Plus grave aussi, car la menace est plus proche et plus massive : Israël a en son sein des milliers et à ses portes des dizaines de millions de terroristes potentiels, pour ne pas  dire plus…

Or force est de constater, que des politiciens, journalistes, artistes, universitaires, et militants de partis et d’associations, expriment quotidiennement et de différentes manières, des points de vue qui s’ils triomphaient, mènerait Israël à sa disparition. L’inventaire de Yoram Hazony[2] pour aussi inquiétant qu’il soit, n’est en rien exhaustif.
Chaque jour ce grand parti du déni se manifeste, non pas illégalement, clandestinement, mais dans les medias lourds, dans les universités, les cinémathèques, et les manifestations de rue.

Et la date du 30 novembre qui commémore la décision de l’ONU de donner un pays aux Juifs et un autre aux Arabes, en 1947, mais que ces derniers refusèrent pour tenter de ‘’jeter les Juifs à la mer’’ pour reprendre leur rhétorique, n’est pas célébrée par ces gens-là comme la consécration d’une longue lutte du peuple juif pour s’affirmer comme peuple, mais au contraire pour culpabiliser Israël de ce qu’elle aurait fait subir aux Arabes, ‘’la Naqba’’, et ce avec force drapeaux palestiniens dans les rues de Tel Aviv, où en ce moment même l’on peut, assister à la Cinémathèque à un Festival précisément ainsi intitulé !

Dans ces films, dans ces articles, ces livres, ces discours, ces tableaux, ces romans et poèmes, tous manichéens, les Arabes sont tous des victimes, ils n’ont aucune responsabilité dans leur propre malheur, et un étrange silence enrobe le projet arabe de faire disparaitre Israël de la carte du monde.

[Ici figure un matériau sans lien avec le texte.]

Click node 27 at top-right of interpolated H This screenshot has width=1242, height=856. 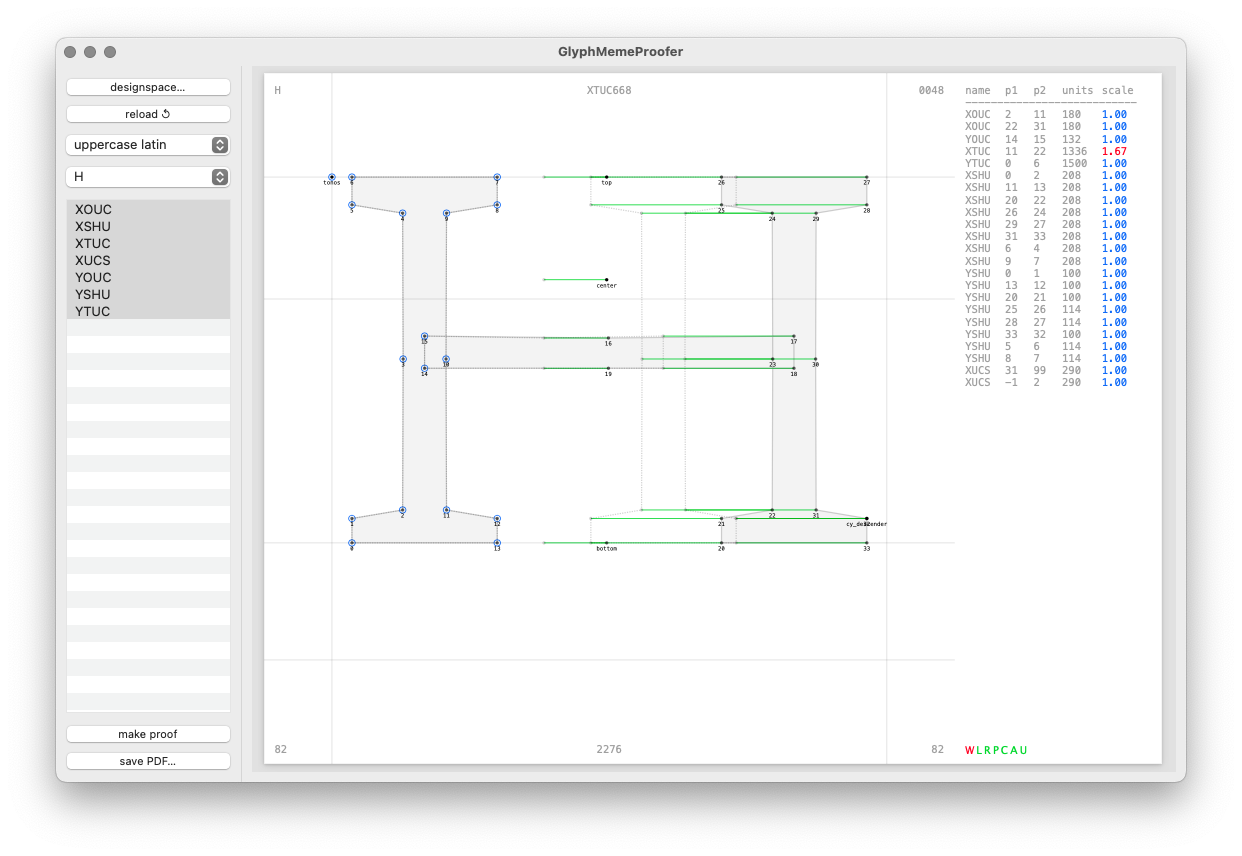click(866, 177)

La logique voudrait d’ailleurs qu’à un degré tel de détestation de soi, l’on s’éloigne le plus loin possible d’un pays aussi monstrueux… Mais non ! Même Shlomo Sand, après s’être fait une petite célébrité auprès d’une intelligentsia française hostile à Israël mais tellement  ignorante de l’histoire juive qu’elle a bu son liquide charlatanesque et visqueux comme d’autres les paroles d’évangiles, même lui, donc, est vite revenu dans sa chère Université de Tel Aviv.

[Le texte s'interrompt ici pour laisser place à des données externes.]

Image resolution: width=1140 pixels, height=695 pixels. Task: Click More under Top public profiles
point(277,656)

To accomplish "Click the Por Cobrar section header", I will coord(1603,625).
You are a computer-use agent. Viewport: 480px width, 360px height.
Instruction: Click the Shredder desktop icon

N’étant pas psychiatre, je me garderai bien d’épiloguer sur l’épaisseur schizophrénique de leur mental. Et que l’on me comprenne bien, je ne prône pas la censure. Mais si sans doute la vigueur d’Israël tient à la liberté d’expression qui y règne, n’y a-t-il pas dans son cas une certaine légitimité à se demander de quelle manière l’exercer : à la manière française où par exemple le négationnisme de la Shoah est puni par la loi, ou à la manière américaine qui l’autorise ?

Car faut-il insister, les USA sont très loin d’avoir les problèmes existentiels d’Israël, laquelle n’a ni la protection de l’étendue continentale, ni ses centaines de millions d’habitants, ni sa puissance industrielle et militaire, ni ses deux océans pour rendre impossible les tunnels de la mort ! Quant à la France, après la dernière agression qui a coûté la vie à plus de 130 personnes, c’est l’Etat d’urgence qui, sans état d’âme, y a été décrété, et la chasse aux djihadistes qui a commencé.

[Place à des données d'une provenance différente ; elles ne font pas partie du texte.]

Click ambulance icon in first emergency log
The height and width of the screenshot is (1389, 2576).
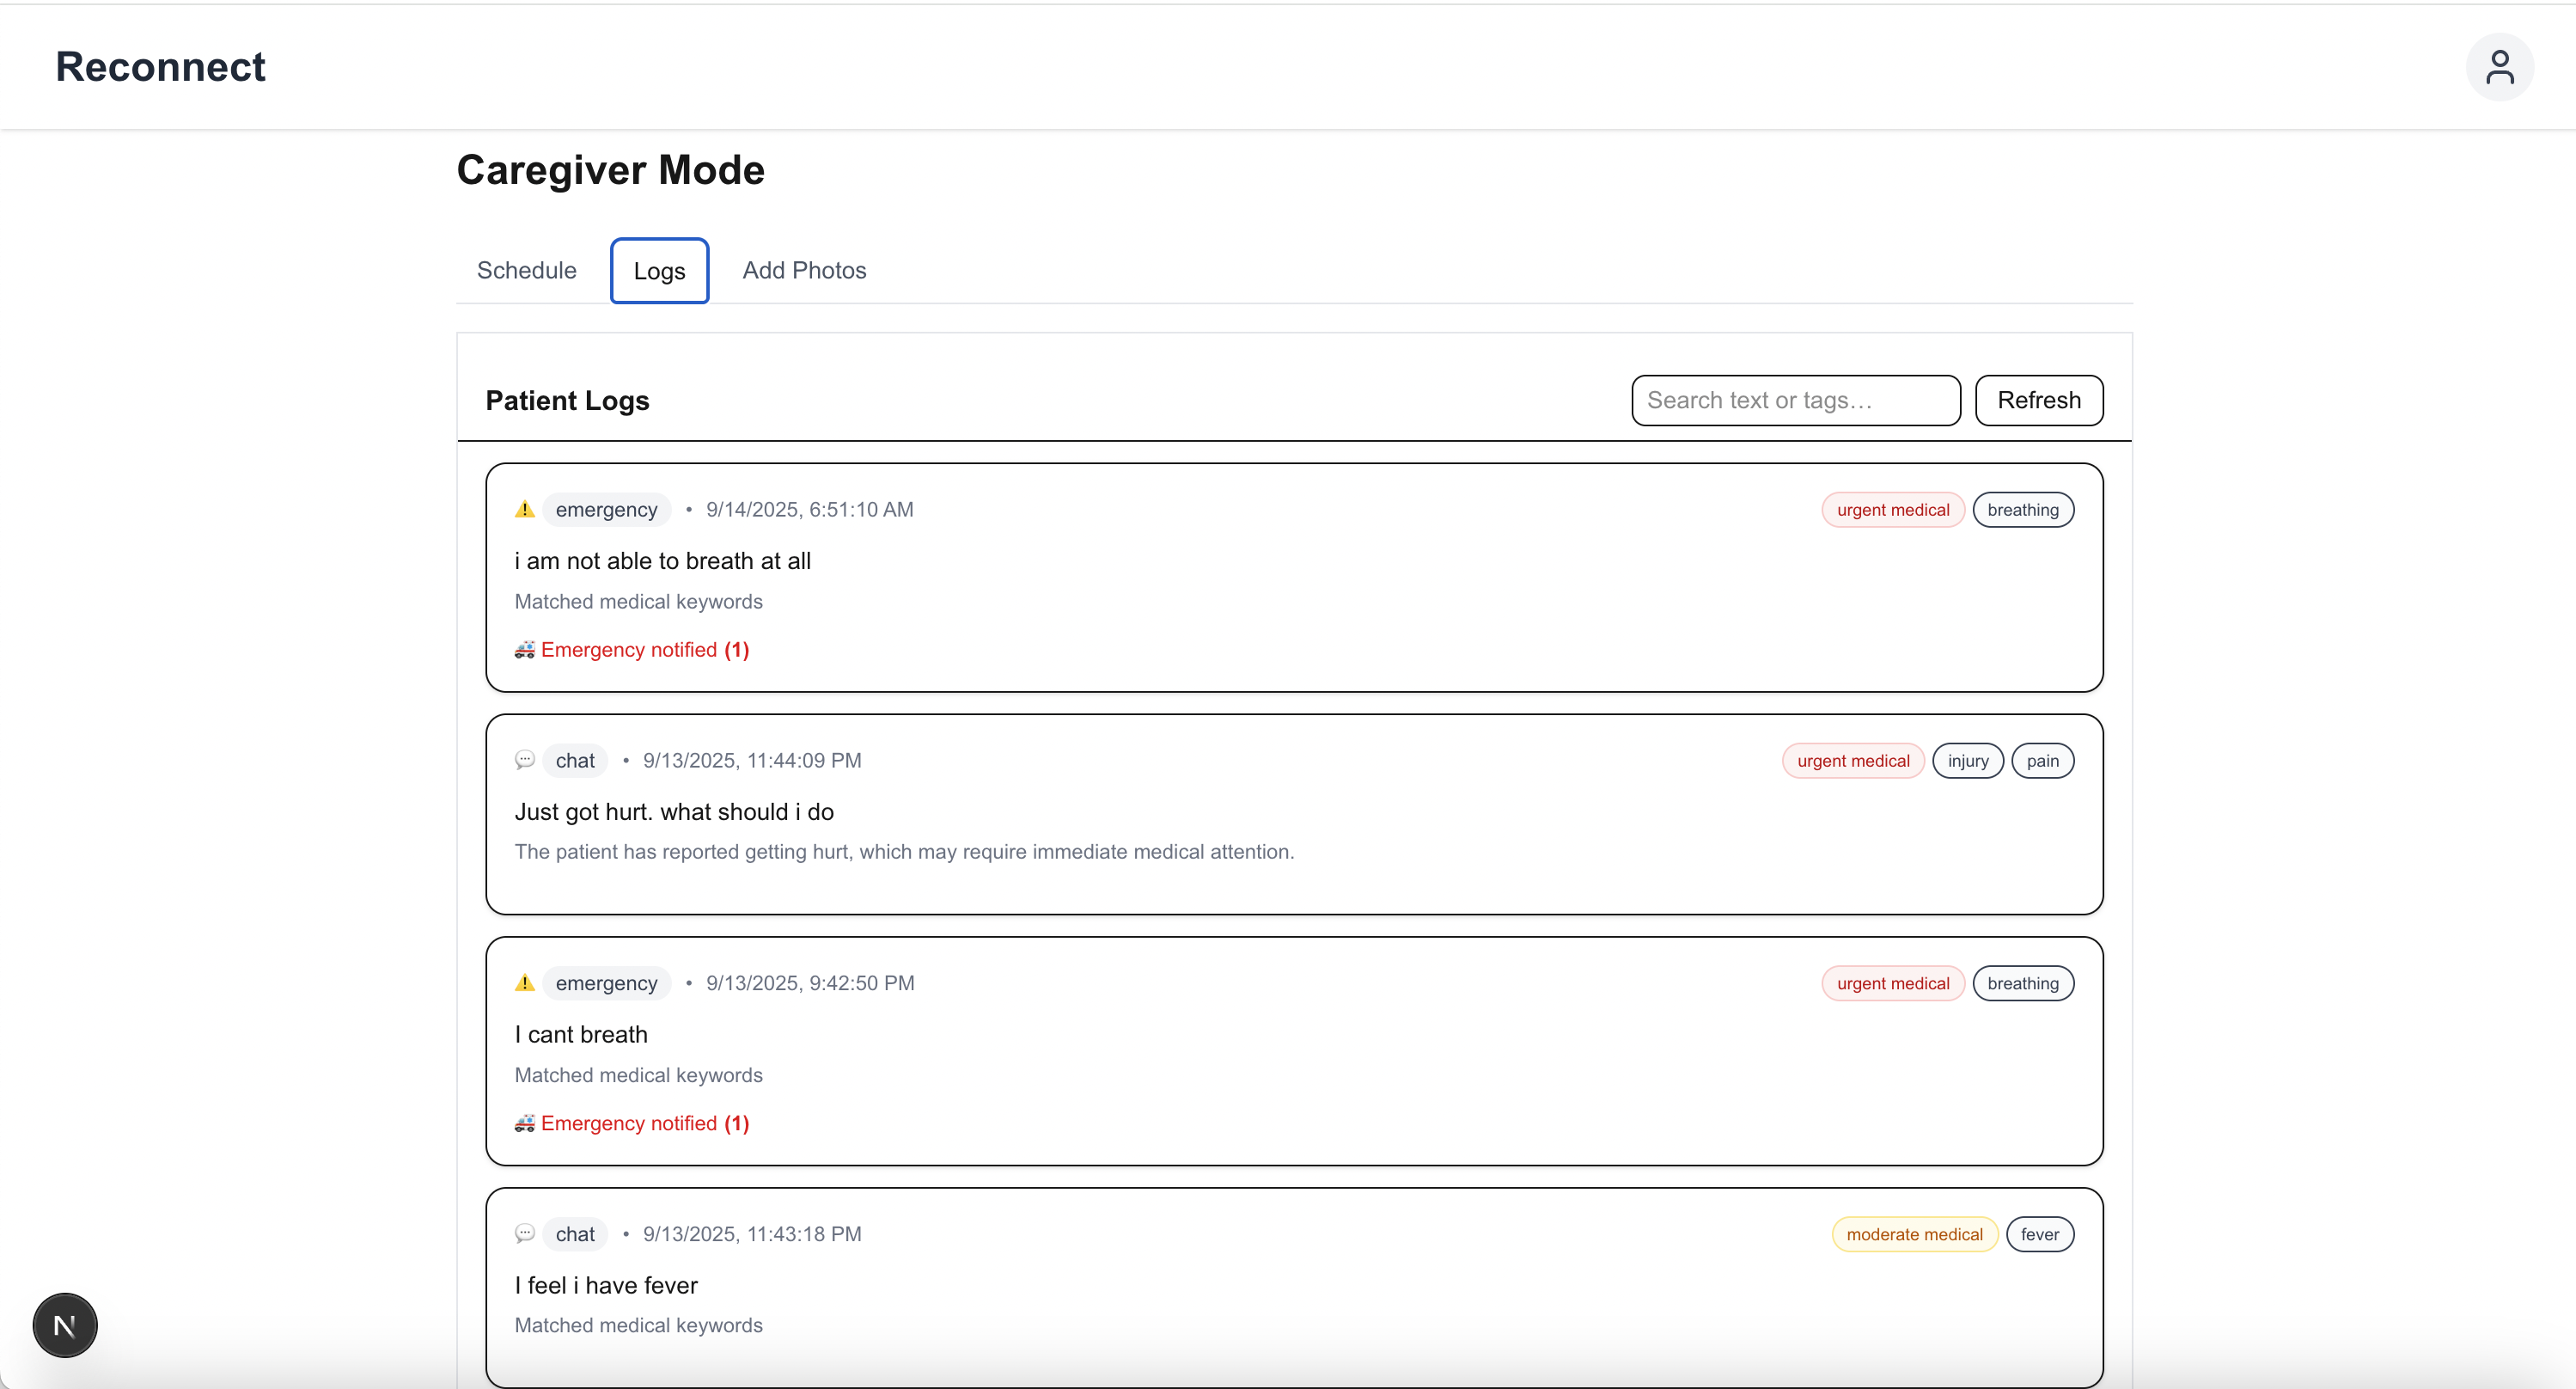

Israël peut-elle donc se payer le luxe de laisser proliférer en son propre sein les discours de sa propre délégitimation, quand ce n’est pas de son propre boycott, alors que le peuple juif est en guerre depuis au moins un siècle pour défendre son droit à l’autodétermination et tout simplement à la vie ? !!! Qu’une telle question puisse même être posée donne déjà une idée du désastre idéologique. Car on le sait, le prélude à la défaite est le désarmement moral. Or ‘’L’industrie du mensonge’’ dans le monde prend souvent sa source… en Israël, chez des Juifs, et ce n’est pas la moindre des qualités de ce livre du journaliste israélien Ben Dror Yémini, bientôt traduit en français, que de le démontrer, preuves à l’appui.

Mais une alouette ne fait pas le printemps, et l’industrie du mensonge a encore un bel avenir en Israël, y compris et d’abord dans les lieux où se construisent les idées, dans ses universités mêmes.

Les gouvernants actuels d’Israël se sont à juste titre insurgés contre l’étiquetage par l’Europe des produits provenant de Judée-Samarie. Mais se sont-ils aperçus que l’étiquetage a commencé depuis très longtemps jusqu’à s’imposer au sein de toute cette frange de l’intelligentsia politique, médiatique et artistique dont la plus grande crainte n’est pas d’être anéantie, mais d’être cataloguée ‘’de droite’’. Plutôt ma mort, semble-t-elle nous dire, comme d’autres en Europe dirent dans les années 30, ‘’plutôt Hitler’’ !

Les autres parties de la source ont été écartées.